[Collected data]

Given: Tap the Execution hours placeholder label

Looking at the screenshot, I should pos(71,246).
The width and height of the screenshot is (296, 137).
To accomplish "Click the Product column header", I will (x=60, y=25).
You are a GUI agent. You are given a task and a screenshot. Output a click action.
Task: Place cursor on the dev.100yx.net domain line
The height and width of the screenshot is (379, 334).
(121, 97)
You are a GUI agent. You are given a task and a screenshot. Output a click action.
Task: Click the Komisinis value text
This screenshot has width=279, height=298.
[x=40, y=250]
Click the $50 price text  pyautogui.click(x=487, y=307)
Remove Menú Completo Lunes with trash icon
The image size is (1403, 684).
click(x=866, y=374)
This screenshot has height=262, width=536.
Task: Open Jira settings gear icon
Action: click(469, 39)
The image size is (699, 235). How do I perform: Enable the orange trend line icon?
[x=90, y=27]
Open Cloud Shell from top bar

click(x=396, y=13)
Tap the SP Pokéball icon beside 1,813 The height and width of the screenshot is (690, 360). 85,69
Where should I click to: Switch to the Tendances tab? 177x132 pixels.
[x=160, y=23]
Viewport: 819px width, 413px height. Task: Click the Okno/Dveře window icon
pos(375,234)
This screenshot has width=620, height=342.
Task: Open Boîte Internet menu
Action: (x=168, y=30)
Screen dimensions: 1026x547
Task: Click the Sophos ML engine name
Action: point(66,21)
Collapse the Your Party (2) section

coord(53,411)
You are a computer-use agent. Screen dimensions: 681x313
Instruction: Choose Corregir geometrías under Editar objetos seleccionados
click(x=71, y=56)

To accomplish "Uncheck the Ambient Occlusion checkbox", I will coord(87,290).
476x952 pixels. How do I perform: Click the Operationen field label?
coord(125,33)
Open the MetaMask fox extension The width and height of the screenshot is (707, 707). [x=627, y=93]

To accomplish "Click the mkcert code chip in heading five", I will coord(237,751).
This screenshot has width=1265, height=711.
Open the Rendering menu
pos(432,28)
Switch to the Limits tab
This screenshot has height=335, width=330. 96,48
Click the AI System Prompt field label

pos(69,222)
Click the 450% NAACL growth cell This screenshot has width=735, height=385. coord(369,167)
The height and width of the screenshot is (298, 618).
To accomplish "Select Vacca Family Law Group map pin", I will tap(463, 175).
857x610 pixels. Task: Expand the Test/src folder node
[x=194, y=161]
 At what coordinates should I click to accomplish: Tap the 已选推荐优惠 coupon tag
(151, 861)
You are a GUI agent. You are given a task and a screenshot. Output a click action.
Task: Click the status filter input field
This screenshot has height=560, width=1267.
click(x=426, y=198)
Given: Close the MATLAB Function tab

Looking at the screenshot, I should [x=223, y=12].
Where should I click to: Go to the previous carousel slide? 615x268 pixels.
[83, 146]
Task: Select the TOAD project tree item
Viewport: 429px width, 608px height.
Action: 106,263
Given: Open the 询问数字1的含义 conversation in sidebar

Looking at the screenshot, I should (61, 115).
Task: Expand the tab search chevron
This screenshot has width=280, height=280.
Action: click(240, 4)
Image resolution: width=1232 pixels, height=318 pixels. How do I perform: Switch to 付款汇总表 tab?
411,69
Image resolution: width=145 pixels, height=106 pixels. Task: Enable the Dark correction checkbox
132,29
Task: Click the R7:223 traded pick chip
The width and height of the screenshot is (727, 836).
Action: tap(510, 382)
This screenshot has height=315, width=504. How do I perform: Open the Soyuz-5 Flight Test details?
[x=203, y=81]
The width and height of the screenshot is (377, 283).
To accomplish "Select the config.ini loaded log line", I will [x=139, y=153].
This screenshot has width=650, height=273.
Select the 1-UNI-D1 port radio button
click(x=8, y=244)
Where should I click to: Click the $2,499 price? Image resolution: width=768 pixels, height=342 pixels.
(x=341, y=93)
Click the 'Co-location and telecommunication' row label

** WHAT YOU HAVE TO DO **
Copy out, in full, each line above that has the word "will" in it.

** EXPECTED OUTPUT **
To accomplish "Click the Product column header", I will (x=60, y=25).
To accomplish "Uncheck the Ambient Occlusion checkbox", I will coord(87,290).
To accomplish "Click the mkcert code chip in heading five", I will coord(237,751).
To accomplish "Select Vacca Family Law Group map pin", I will tap(463, 175).
To accomplish "Select the config.ini loaded log line", I will [x=139, y=153].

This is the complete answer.